The Midland Co. Reports Record High Operating Earnings

April 12, 2002

The Midland Company, a specialty insurance products and services provider headquartered in Cincinnati, Ohio, reported that net operating income (net income excluding capital gains/losses and the effects of any changes in accounting principles) for the first quarter ended March 31, 2002, reached a record $9.5 million, compared with $9.0 million in 2001, an 8.1 percent increase on a per share basis.

The company’s net income (including capital gains/losses and the effects of any changes in accounting principles) fell for the first quarter to $7.9 million compared with $9.7 million last year. Net income included a charge of $1.5 million (after-tax) relating to the adoption of Statement of Financial Accounting Standards (SFAS) No. 142 “Goodwill and Other Intangible Assets”. This charge is treated as a “Change in Accounting Principle” and is therefore presented separately on an after-tax basis in the consolidated financial statements. Midland’s revenues rose 9.0 percent to $152.5 million from $140.0 million in last year’s first quarter.

The company said its first quarter results show it is on track to achieve its goals of “double-digit earnings growth and return-on-equity.”

American Modern Insurance Group, Midland’s wholly owned insurance subsidiary, provides specialty insurance products and services such as manufactured housing, recreational vehicle, watercraft, motorcycle, snowmobile, specialty auto, dwelling fire, credit life and physical damage commercial lines.

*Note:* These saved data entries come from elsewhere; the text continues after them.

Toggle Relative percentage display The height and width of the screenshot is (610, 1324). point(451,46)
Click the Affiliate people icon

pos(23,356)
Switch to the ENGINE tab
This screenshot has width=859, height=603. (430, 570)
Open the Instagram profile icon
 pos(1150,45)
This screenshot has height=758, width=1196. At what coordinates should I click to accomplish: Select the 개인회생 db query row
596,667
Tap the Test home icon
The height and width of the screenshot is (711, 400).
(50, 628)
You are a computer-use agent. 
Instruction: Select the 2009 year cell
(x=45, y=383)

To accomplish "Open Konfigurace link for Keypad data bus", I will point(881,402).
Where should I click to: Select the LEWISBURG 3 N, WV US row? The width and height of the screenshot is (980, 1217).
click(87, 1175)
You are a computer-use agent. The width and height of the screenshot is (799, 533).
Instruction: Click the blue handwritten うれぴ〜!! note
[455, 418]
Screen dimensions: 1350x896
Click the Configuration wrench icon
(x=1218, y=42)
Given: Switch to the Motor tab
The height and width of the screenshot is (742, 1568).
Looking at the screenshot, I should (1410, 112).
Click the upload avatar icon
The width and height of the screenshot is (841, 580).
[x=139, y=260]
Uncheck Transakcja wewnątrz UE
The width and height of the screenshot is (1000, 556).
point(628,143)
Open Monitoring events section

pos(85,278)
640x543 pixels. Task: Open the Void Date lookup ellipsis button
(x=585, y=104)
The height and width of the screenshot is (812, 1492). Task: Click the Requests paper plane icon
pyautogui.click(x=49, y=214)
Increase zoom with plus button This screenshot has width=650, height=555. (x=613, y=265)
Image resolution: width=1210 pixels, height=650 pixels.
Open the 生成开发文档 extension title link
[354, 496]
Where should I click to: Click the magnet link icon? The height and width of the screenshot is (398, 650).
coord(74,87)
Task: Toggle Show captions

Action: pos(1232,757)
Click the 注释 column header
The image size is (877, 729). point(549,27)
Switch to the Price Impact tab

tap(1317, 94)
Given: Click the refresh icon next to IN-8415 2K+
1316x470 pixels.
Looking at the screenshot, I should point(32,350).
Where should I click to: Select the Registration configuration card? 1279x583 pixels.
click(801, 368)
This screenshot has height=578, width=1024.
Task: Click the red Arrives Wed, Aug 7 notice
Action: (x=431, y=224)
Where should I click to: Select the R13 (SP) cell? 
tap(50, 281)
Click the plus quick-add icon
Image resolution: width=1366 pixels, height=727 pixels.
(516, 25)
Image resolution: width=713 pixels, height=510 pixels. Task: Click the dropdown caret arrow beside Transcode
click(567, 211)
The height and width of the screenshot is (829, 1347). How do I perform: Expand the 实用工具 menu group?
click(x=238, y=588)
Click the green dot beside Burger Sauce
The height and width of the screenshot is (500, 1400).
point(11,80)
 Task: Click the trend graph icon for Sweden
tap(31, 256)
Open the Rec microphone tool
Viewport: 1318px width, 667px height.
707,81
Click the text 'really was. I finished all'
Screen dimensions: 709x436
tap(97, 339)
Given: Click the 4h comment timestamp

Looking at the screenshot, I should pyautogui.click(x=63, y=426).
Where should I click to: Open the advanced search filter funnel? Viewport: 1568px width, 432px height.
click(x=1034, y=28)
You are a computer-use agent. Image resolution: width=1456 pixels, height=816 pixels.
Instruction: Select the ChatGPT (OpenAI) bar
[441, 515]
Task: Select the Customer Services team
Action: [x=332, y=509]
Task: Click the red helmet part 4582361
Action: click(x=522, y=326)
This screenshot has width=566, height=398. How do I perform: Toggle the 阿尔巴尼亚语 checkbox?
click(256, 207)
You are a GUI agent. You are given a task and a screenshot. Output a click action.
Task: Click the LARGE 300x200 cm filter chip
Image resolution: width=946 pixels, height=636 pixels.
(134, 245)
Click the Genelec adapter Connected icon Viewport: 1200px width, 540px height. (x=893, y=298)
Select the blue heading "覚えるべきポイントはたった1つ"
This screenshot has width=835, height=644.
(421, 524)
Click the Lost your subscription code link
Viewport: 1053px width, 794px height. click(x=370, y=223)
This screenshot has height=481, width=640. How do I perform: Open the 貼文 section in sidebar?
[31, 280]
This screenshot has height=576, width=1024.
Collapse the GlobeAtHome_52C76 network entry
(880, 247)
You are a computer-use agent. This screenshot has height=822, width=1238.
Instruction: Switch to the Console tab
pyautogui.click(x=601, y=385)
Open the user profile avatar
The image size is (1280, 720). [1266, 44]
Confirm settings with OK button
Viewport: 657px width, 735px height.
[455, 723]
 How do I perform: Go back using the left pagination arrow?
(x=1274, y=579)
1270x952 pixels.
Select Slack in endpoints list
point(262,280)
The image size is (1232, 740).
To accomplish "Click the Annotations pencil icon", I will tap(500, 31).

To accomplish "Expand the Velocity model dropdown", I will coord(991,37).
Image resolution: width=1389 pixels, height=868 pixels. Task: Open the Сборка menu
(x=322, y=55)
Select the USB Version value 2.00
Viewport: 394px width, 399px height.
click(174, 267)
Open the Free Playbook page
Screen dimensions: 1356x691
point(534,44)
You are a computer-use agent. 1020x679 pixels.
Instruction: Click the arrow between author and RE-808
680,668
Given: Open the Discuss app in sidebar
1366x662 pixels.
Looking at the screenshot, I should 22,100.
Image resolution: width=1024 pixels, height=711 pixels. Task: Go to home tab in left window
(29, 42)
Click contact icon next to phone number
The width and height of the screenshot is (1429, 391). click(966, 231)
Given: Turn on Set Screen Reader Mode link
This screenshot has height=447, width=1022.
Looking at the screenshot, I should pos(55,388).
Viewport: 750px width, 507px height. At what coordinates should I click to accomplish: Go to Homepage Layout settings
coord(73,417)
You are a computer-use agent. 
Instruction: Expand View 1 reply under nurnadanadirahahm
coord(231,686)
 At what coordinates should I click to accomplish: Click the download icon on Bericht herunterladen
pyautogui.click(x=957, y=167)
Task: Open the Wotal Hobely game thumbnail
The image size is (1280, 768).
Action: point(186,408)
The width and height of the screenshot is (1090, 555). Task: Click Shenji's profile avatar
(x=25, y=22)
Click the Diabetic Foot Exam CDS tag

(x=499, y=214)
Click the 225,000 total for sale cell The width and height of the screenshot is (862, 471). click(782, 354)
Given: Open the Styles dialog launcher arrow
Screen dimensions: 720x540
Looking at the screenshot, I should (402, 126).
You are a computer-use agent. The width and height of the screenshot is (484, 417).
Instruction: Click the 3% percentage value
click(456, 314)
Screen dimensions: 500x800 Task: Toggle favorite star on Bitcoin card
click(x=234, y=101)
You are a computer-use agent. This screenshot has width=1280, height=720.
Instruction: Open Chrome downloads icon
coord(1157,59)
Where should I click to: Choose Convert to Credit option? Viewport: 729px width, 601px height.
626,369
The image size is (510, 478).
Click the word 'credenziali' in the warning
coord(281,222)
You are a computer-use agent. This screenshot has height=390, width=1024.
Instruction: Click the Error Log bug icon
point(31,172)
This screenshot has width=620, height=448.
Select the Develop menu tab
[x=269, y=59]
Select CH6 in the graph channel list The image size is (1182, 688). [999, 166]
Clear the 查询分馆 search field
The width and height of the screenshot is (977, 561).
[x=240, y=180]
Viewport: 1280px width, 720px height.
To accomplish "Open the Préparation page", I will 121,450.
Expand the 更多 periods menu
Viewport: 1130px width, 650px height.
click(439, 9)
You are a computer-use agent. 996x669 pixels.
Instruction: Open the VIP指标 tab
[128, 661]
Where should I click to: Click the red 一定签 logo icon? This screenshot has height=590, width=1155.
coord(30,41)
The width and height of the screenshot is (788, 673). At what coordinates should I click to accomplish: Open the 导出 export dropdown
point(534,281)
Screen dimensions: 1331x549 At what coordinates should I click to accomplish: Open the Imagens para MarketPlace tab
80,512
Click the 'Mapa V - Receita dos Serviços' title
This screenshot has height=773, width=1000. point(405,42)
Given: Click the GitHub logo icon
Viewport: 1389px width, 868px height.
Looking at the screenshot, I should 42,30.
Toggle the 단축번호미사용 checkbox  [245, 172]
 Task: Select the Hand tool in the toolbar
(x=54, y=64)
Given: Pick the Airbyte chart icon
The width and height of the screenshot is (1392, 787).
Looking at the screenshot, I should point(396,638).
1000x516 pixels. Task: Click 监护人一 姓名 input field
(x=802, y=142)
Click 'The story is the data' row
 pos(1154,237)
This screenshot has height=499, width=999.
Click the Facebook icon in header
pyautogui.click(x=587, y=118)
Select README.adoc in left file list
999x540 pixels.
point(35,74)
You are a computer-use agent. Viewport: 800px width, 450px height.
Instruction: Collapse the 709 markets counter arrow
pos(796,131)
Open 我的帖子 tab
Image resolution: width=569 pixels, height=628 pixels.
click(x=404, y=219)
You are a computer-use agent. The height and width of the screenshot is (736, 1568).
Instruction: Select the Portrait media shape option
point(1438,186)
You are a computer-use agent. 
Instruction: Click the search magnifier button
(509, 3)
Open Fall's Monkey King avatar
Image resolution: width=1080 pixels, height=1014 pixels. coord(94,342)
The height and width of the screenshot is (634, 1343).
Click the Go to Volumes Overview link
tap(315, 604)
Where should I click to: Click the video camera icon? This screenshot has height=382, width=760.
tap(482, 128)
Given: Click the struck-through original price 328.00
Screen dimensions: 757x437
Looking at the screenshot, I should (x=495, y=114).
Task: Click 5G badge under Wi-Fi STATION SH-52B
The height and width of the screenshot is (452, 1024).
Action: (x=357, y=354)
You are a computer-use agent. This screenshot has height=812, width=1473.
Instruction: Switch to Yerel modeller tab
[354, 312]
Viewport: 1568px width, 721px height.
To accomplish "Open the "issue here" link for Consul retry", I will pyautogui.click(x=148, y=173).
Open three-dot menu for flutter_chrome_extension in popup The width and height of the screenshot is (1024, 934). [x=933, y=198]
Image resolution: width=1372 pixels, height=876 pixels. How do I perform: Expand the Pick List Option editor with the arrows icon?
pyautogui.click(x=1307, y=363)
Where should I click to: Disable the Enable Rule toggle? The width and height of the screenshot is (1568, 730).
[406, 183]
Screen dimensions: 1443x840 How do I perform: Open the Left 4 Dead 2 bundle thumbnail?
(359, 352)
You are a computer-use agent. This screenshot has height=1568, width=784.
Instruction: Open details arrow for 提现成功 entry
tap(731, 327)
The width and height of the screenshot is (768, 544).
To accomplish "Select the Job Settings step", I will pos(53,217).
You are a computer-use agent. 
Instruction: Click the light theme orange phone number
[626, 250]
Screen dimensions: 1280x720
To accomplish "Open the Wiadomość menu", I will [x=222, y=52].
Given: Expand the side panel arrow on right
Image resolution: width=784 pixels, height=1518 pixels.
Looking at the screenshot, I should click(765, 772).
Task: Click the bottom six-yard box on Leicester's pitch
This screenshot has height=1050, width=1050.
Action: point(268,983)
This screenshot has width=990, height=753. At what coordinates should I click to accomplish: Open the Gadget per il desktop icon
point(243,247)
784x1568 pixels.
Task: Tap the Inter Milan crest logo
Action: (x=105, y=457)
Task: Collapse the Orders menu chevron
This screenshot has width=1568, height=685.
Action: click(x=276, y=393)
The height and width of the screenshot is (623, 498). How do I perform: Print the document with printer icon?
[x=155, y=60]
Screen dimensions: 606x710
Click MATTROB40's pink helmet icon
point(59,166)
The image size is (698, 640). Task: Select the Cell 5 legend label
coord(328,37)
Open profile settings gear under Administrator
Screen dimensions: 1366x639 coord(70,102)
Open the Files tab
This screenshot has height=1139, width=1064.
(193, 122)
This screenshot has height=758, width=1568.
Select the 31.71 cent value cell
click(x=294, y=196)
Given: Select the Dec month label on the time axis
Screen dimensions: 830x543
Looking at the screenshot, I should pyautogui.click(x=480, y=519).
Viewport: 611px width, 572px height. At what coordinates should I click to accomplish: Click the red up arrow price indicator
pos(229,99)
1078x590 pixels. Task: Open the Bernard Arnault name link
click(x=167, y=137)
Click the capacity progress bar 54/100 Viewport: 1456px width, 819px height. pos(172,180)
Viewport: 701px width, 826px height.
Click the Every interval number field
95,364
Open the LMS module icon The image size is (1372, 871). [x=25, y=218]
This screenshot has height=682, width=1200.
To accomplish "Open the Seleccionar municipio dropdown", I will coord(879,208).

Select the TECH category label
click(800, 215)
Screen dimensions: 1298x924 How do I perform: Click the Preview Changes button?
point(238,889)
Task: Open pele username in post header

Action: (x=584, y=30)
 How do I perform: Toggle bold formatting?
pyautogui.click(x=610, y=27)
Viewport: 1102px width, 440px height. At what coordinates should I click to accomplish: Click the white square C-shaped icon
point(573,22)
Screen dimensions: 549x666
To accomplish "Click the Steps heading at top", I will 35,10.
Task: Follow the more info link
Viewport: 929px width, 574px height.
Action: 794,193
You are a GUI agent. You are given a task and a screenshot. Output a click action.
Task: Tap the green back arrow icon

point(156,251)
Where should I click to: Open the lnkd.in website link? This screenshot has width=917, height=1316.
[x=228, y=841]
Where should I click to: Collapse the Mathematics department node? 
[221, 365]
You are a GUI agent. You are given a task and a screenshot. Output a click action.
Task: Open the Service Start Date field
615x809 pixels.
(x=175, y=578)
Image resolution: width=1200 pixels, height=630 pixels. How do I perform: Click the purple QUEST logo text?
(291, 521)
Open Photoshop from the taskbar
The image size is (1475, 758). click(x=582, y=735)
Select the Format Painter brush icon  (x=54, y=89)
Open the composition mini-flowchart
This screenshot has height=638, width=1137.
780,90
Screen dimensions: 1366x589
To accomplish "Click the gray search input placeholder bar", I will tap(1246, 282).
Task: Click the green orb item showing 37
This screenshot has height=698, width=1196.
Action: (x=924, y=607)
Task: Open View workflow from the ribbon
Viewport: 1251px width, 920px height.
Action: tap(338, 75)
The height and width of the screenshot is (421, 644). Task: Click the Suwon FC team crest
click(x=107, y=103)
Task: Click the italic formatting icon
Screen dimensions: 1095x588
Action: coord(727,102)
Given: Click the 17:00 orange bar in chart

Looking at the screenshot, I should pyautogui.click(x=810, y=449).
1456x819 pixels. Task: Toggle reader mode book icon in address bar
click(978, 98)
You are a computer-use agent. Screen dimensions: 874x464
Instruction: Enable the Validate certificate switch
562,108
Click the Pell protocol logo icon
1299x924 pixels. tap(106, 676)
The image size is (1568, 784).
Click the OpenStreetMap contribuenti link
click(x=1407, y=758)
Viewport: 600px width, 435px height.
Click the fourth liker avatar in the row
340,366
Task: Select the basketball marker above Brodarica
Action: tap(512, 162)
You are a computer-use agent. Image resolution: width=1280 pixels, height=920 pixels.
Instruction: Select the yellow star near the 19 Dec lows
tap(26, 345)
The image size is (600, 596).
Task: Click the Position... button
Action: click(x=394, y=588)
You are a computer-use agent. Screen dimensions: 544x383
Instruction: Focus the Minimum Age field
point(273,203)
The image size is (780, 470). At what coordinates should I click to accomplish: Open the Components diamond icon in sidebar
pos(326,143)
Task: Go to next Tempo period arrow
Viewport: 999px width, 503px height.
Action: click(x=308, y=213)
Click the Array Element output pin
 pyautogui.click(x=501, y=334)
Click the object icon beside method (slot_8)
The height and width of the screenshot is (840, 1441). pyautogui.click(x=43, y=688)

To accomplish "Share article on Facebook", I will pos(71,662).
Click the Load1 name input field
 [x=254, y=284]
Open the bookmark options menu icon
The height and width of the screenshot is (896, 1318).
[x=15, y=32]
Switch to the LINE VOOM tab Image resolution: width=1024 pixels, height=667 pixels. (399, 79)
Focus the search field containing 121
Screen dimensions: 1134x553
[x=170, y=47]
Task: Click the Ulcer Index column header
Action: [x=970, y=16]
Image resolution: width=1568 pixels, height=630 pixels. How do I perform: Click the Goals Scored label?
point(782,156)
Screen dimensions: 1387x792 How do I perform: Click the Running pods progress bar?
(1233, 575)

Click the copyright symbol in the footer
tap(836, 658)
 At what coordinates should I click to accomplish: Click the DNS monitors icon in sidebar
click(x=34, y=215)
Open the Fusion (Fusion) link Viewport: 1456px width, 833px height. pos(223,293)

American Modern’s products and services are offered through diverse distribution channels. American Modern’s property and casualty direct and assumed written premiums grew 3.8 percent for the quarter to $130.3 million, even though manufactured housing direct and assumed written premium was off 8.0 percent to $70.3 million. Direct and assumed written premium in all other property and casualty lines, such as motor sports, recreational vehicle, watercraft, collector auto and site-built dwelling products, collectively grew 22.1 percent to $60.0 million.